I tried converting the 835 columns to a Bit Vector (using the Bit Vector node), but the Neighborgrams node doesn't like the resulting Bit Vector column. In addition, converting to the Bit Vector loses my endpoint column.
That's interesting. First of all, you do need to create a single bit vector cell from your 835 columns. That single column makes up a universe (one column only!).
What does "endpoint column" mean? Does the resulting bit vector column only contain 834 positions?
My main file has columns as:
Observation Name, Bit1, Bit2, ... Bit835, Activity.
Activity is described as Low, Medium, or High and that is what I'm interested in modeling. I refer to those types of things as "endpoints." If I run the data through the BitVector node, the Bits get compressed into a new BitVector column, but all the others disappear. At that point I have no way to evaluate the clusters resulting in the Neighborgrams for purity as there are no class labels (Activity of Low, Med, or High).
I understand. This is certainly unexpected behavior. I'll check if that's still present on the development branch and open a bug if necessary.
As a workaround I suggest to join the output of the bit vector generator with the original input table and feed the output of the joiner node to the neighborgrams (after processing it with the universe marker, of course).
Two more thoughts.
(1) If you do not select the "replace column(s)" option in the bitvector generator, it will retain all input columns.

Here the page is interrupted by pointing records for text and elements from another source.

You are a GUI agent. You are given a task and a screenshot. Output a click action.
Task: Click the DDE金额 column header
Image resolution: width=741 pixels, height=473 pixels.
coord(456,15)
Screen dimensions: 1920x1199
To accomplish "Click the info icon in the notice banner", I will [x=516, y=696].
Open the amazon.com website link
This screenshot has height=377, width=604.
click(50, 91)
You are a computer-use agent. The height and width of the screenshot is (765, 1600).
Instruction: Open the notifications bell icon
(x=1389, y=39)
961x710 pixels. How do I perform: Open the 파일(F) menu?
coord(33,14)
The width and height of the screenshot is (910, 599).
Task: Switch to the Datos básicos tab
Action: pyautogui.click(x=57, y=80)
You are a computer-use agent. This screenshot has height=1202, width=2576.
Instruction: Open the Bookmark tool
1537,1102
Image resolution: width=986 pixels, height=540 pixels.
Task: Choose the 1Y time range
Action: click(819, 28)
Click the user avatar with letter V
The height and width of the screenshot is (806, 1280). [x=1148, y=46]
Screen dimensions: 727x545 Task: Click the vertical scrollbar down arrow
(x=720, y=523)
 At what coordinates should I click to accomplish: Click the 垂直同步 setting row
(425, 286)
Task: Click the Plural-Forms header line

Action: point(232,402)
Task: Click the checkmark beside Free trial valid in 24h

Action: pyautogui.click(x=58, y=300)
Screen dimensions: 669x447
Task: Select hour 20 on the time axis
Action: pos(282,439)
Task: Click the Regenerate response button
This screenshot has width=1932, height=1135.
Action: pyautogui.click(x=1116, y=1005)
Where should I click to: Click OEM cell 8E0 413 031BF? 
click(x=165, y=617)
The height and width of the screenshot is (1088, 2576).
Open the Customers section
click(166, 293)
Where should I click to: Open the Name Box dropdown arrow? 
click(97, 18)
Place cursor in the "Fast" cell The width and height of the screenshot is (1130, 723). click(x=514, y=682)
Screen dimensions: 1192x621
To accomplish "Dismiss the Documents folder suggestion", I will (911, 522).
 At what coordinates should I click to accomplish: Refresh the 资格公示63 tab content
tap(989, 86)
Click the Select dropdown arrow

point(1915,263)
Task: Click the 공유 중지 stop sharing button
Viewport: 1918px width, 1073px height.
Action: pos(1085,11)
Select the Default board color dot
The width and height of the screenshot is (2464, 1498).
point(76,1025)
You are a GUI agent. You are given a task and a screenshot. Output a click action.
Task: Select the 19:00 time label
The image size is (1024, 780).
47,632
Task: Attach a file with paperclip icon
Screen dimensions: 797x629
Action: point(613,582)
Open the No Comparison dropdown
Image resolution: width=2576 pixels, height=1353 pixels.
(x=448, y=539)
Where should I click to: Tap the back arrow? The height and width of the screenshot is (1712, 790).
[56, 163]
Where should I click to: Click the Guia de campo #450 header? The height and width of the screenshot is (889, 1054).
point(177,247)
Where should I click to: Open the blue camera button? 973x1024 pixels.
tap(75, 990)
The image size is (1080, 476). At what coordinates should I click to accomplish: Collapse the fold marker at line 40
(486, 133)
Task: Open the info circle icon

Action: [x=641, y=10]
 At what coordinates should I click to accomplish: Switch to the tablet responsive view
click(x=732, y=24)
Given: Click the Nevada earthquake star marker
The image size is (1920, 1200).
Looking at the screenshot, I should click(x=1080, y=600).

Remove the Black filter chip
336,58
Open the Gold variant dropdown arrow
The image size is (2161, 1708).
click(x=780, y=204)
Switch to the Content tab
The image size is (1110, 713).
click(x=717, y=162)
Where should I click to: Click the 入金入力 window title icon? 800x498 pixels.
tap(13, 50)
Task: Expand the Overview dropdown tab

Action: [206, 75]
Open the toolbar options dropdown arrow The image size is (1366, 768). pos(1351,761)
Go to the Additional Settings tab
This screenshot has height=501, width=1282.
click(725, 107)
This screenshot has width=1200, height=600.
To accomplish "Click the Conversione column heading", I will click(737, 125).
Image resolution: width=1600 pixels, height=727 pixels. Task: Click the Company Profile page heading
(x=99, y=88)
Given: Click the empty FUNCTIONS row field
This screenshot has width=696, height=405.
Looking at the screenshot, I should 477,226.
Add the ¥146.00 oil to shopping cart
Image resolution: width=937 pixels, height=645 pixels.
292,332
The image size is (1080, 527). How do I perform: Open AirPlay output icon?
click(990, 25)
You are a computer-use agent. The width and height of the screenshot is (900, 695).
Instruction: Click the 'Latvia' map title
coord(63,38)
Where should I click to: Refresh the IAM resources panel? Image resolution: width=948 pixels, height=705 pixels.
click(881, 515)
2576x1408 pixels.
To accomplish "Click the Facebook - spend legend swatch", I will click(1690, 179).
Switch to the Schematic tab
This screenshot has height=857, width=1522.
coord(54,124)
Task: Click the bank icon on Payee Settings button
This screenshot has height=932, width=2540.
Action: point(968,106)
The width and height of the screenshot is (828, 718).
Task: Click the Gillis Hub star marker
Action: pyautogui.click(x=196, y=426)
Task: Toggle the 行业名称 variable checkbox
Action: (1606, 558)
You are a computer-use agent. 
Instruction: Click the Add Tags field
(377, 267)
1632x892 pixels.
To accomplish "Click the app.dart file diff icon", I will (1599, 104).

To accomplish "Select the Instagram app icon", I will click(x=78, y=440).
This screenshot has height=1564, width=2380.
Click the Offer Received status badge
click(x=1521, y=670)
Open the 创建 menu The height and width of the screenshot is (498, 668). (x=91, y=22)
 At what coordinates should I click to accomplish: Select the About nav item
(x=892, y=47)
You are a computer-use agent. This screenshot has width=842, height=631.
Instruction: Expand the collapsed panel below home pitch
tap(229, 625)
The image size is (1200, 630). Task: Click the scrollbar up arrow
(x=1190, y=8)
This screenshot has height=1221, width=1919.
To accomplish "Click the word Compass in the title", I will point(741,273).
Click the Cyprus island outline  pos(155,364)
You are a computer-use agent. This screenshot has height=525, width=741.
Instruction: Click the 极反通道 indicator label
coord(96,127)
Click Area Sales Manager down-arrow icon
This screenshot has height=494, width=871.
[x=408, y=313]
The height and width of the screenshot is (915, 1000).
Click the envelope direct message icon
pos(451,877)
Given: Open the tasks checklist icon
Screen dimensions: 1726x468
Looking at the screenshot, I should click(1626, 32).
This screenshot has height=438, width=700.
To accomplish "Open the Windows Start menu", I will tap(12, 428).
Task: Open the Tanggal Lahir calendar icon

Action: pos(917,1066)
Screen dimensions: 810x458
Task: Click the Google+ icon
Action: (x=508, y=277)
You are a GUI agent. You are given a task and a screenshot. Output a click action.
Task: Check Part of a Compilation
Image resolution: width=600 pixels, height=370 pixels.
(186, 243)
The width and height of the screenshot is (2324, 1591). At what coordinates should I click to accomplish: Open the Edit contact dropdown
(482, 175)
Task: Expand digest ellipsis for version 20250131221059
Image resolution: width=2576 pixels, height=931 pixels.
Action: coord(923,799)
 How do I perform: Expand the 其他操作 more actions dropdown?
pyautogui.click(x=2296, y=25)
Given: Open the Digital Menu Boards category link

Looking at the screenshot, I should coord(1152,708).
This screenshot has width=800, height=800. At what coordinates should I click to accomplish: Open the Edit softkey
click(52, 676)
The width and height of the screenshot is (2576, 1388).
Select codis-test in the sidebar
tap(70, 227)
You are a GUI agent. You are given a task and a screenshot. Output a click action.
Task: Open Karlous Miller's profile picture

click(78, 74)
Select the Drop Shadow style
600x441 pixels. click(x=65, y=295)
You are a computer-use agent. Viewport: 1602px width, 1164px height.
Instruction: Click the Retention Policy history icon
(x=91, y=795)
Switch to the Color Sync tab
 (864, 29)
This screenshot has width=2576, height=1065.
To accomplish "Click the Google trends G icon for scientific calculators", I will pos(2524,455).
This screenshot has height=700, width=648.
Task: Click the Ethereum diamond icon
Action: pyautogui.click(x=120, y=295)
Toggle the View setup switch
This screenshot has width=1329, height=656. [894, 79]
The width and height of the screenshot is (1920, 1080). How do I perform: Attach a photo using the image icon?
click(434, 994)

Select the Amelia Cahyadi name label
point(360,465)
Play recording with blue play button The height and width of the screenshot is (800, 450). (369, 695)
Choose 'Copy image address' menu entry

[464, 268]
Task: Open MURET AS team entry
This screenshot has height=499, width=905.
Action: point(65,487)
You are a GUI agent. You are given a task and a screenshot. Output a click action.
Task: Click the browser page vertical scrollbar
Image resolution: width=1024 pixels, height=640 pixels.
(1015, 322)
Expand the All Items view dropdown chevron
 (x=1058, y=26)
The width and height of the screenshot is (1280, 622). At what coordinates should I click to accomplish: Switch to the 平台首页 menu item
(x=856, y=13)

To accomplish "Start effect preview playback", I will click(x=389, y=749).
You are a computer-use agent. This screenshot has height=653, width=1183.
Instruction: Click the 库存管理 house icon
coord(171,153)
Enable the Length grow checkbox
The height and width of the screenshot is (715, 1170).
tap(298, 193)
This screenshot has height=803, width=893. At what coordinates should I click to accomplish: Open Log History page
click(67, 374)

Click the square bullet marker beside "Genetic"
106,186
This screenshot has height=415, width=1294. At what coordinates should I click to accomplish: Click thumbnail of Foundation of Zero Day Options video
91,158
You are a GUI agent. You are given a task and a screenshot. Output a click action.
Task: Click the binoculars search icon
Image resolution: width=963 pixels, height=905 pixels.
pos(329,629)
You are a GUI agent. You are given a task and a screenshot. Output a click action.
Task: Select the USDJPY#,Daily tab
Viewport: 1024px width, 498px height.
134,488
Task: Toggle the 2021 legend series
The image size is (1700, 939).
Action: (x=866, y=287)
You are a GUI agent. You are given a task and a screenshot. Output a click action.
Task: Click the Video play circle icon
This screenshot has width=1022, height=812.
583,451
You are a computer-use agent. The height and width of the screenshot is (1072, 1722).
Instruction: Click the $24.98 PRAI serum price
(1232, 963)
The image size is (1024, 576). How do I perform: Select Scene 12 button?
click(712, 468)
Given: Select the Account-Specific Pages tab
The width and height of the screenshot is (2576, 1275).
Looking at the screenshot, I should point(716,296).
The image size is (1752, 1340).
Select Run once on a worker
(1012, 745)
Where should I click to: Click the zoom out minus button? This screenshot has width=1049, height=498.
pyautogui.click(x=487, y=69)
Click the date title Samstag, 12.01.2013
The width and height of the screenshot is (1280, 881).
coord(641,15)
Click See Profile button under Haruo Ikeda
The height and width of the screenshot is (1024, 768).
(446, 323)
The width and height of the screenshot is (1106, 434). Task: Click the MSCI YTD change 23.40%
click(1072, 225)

(2) the bit vector node uses all columns (even non-numeric ones) and reserve a bit position for each. So the resulting bit-vectors will have a length of 837 (2 for Observation Name and Activity).
The bottom line is:
- Use a column filter to remove both columns "Observation Name" and "Activity", use the bit vector generator to create bit vectors of the remaining 835 columns. Select the option "Replace Column(s)" in order to reduce the size of the output table.
- Join the result with the original input table and use the joined table for further analysis.
Hope, it helps. I've opened a bug report. Thanks for bringing it up!
Thank you for the quick replies!
That seems to have worked. The only addition I had to put in place was a Column Filter node after the join to strip out all the original bit containing columns (Bit1, Bit2, Bit3, ... Bit835).
Neighborgrams set to Tanimoto seems happy.
One more very minor bug that I found is that the Hot Keys for unhiliting from the Neighborgram do not work. Specifically, on the menu you can choose Hilite->Hilite Selected or just press 'h'. This works. Another option is Hilite->Unhilite All which should respond to 'Ctrl-Alt-h', but I can't seem to get that to happen.
Cool. The Neighborgram node has undergone major changes. We hope to be able to include in the next public release (if not 2.0 then 2.1 I guess).
One more very minor bug that I found is that the Hot Keys for unhiliting from the Neighborgram do not work.
Yepp. That's already fixed. Let's see if you find the other three remaining bugs :wink:
I have to use it EXTENSIVELY now. 8^)